Lo sbarco di Saletta fu dunque un’operazione apparentemente semplice, ma dalle conseguenze enormi: trasformò l’Italia in potenza coloniale, aprì la strada all’espansione verso l’interno, innescò il conflitto con l’Etiopia e segnò l’inizio del colonialismo militare italiano. È il momento in cui l’Italia smette di “osservare” l’Africa e comincia a occuparla, inaugurando un percorso che porterà a decenni di guerre, sconfitte, violenze e rimozioni, e che analizzeremo nelle tappe successive del nostro percorso sulla Storia coloniale italiana.

APPROFONDIMENTO: RAS ALULA e la preparazione di ciò che avverrà a DOGALI

Il ras Alula Engida, governatore del Tigrè e uno dei più grandi comandanti dell’Africa del XIX secolo, fu il vero artefice della risposta etiope all’avanzata italiana dopo l’occupazione di Massaua. Uomo di straordinaria intelligenza militare, cresciuto alla corte di Yohannes IV e temprato da anni di guerre contro egiziani, mahdisti e signori locali, Alula aveva una visione chiara: il controllo della costa eritrea era vitale per la sicurezza dell’altopiano. Per questo considerò lo sbarco italiano del 5 febbraio 1885 non come un episodio marginale, ma come una minaccia diretta alla sovranità etiope. Mentre il governo Depretis presentava l’occupazione come un’operazione pacifica, Alula la interpretò come un atto ostile e iniziò immediatamente a predisporre una risposta.

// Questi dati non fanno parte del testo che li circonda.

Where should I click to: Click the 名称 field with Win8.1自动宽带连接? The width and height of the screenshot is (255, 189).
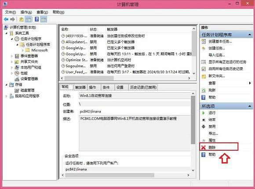click(135, 96)
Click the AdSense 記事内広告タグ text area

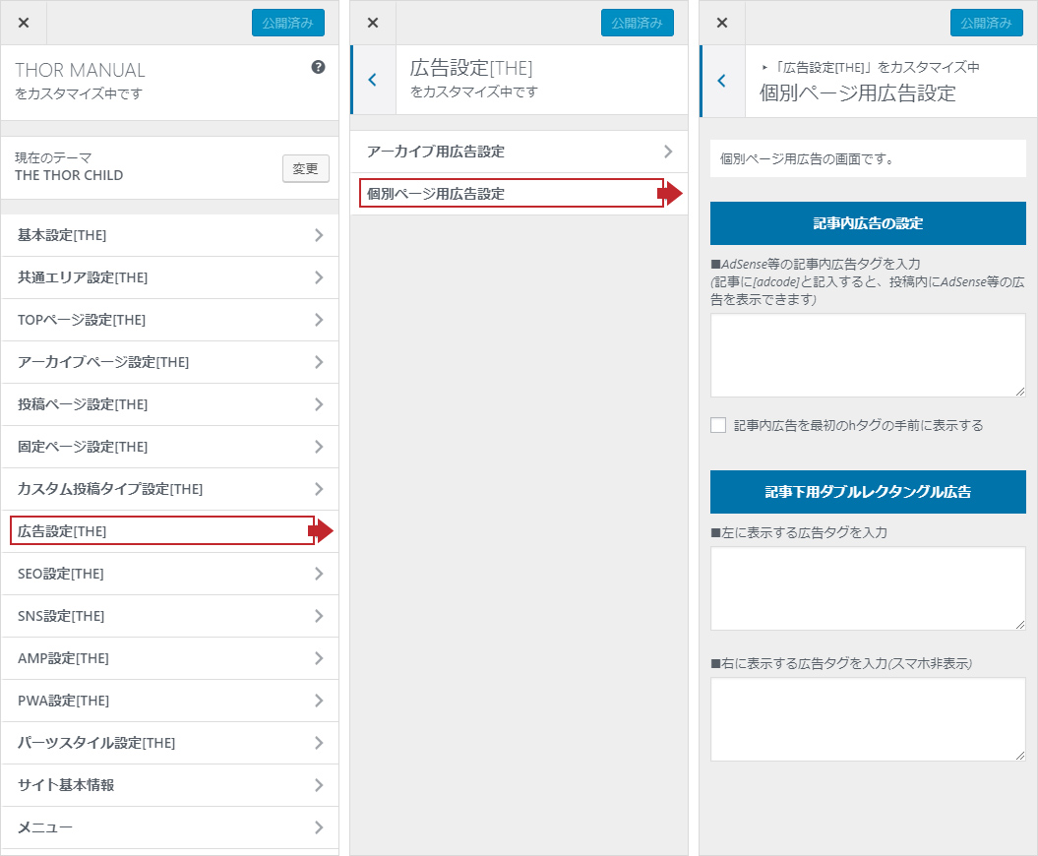(867, 355)
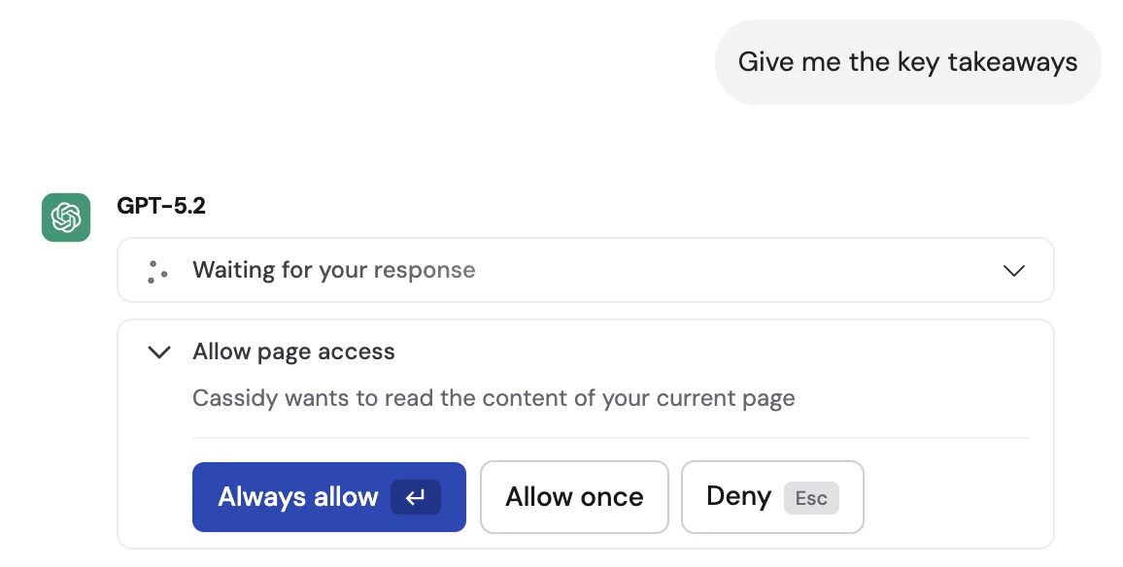This screenshot has width=1123, height=567.
Task: Click the GPT-5.2 model name label
Action: 160,205
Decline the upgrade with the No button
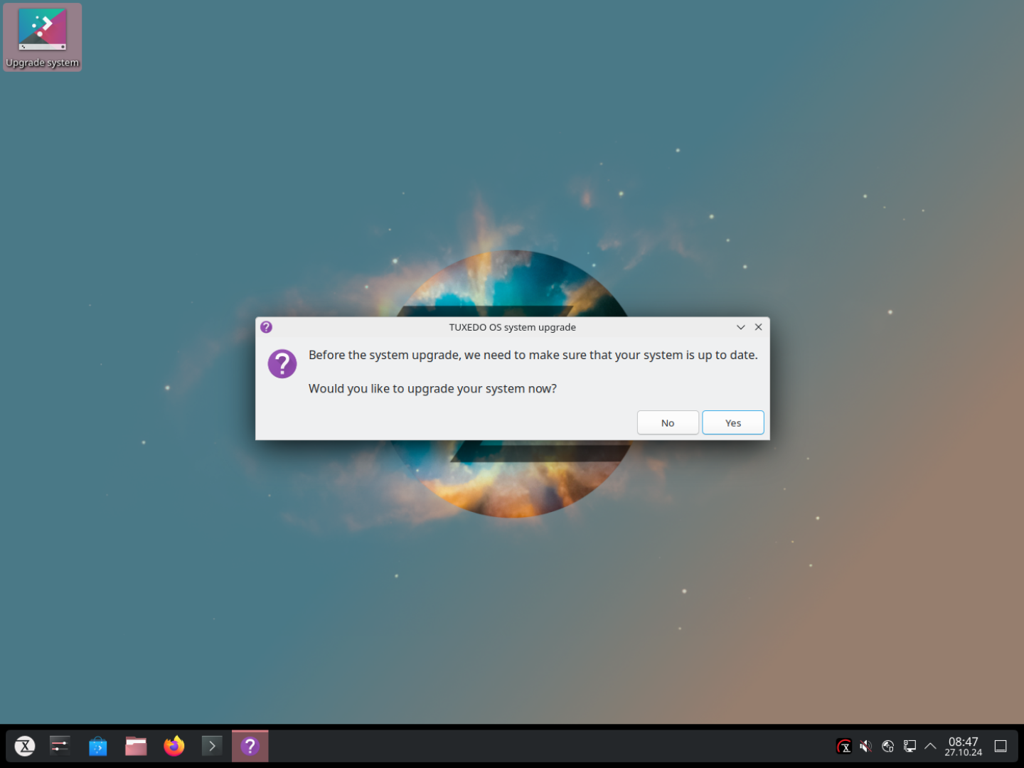1024x768 pixels. (667, 422)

Alula conosceva il territorio come nessun altro. Sapeva che gli italiani, appena arrivati, erano pochi, inesperti del clima e dipendenti dalle linee di rifornimento costiere. Sapeva anche che Massaua, pur essendo un porto strategico, era vulnerabile: circondata da alture, priva di acqua dolce, esposta alle incursioni dall’interno. Per questo, nei mesi successivi allo sbarco, iniziò a costruire una rete di avamposti e informatori, mobilitando le comunità locali tigrine e afar, che vedevano con sospetto la presenza italiana. Alula non cercò subito lo scontro: preferì osservare, misurare la consistenza delle truppe italiane, capire le loro intenzioni. Ma allo stesso tempo preparò il terreno. Rafforzò le guarnigioni dell’altopiano, consolidò i rapporti con i capi locali fedeli all’impero, fece arrivare armi e viveri nelle zone strategiche e soprattutto studiò le vie di comunicazione tra Massaua e l’interno, consapevole che gli italiani avrebbero tentato di espandersi verso Saati e Moncullo.

Ras Alula rimane una delle figure più complesse e affascinanti della storia africana: un patriota, un stratega, un uomo capace di leggere la geopolitica del suo tempo con lucidità sorprendente. La sua preparazione a Dogali dimostra che l’Etiopia non subì il colonialismo: lo comprese, lo analizzò e lo combatté con intelligenza. E dimostra anche che il colonialismo italiano non fu un’avventura improvvisata, ma un processo che incontrò fin dall’inizio una resistenza organizzata, radicata e politicamente consapevole.